ACTIVITY: Please retype, character for character, the portion of the entries below that runs from the line containing "Screen dimensions: 735x560" to the last line.

================

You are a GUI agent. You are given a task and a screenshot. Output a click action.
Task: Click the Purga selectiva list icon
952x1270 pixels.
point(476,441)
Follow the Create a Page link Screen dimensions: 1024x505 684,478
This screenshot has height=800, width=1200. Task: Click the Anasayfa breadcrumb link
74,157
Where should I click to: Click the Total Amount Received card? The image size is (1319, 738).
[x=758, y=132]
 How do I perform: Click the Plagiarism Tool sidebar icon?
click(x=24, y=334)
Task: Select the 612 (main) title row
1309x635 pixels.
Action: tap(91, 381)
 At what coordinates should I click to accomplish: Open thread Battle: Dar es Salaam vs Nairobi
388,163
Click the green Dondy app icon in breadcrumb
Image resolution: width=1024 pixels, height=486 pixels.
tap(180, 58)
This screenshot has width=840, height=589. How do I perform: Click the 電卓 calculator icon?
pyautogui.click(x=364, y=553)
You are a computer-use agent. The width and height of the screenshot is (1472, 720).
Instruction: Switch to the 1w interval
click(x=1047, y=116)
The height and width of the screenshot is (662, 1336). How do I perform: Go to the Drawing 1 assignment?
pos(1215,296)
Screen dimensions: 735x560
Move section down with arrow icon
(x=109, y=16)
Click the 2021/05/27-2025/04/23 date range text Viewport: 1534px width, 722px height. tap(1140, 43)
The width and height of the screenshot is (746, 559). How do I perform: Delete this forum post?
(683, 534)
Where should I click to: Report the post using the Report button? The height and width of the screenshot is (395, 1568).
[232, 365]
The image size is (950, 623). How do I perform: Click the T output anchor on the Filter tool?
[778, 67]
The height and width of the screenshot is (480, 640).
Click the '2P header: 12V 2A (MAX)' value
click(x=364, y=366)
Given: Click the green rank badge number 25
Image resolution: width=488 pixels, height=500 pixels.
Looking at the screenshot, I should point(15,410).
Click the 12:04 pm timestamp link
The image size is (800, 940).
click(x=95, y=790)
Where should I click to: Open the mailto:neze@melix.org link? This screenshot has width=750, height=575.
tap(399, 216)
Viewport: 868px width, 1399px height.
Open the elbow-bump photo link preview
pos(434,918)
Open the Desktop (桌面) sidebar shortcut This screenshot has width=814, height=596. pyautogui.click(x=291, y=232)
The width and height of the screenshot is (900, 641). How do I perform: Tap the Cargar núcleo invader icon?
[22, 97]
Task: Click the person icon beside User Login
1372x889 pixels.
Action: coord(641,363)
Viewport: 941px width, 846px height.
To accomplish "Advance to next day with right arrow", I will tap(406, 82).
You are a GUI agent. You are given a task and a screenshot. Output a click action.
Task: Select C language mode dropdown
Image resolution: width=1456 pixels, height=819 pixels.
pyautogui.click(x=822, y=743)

================

EXPECTED ANSWER:
Screen dimensions: 735x560
Move section down with arrow icon
(x=109, y=16)
Click the 2021/05/27-2025/04/23 date range text Viewport: 1534px width, 722px height. tap(1140, 43)
The width and height of the screenshot is (746, 559). How do I perform: Delete this forum post?
(683, 534)
Where should I click to: Report the post using the Report button? The height and width of the screenshot is (395, 1568).
[232, 365]
The image size is (950, 623). How do I perform: Click the T output anchor on the Filter tool?
[778, 67]
The height and width of the screenshot is (480, 640).
Click the '2P header: 12V 2A (MAX)' value
click(x=364, y=366)
Given: Click the green rank badge number 25
Image resolution: width=488 pixels, height=500 pixels.
Looking at the screenshot, I should point(15,410).
Click the 12:04 pm timestamp link
The image size is (800, 940).
click(x=95, y=790)
Where should I click to: Open the mailto:neze@melix.org link? This screenshot has width=750, height=575.
tap(399, 216)
Viewport: 868px width, 1399px height.
Open the elbow-bump photo link preview
pos(434,918)
Open the Desktop (桌面) sidebar shortcut This screenshot has width=814, height=596. pyautogui.click(x=291, y=232)
The width and height of the screenshot is (900, 641). How do I perform: Tap the Cargar núcleo invader icon?
[22, 97]
Task: Click the person icon beside User Login
1372x889 pixels.
Action: coord(641,363)
Viewport: 941px width, 846px height.
To accomplish "Advance to next day with right arrow", I will tap(406, 82).
You are a GUI agent. You are given a task and a screenshot. Output a click action.
Task: Select C language mode dropdown
Image resolution: width=1456 pixels, height=819 pixels.
pyautogui.click(x=822, y=743)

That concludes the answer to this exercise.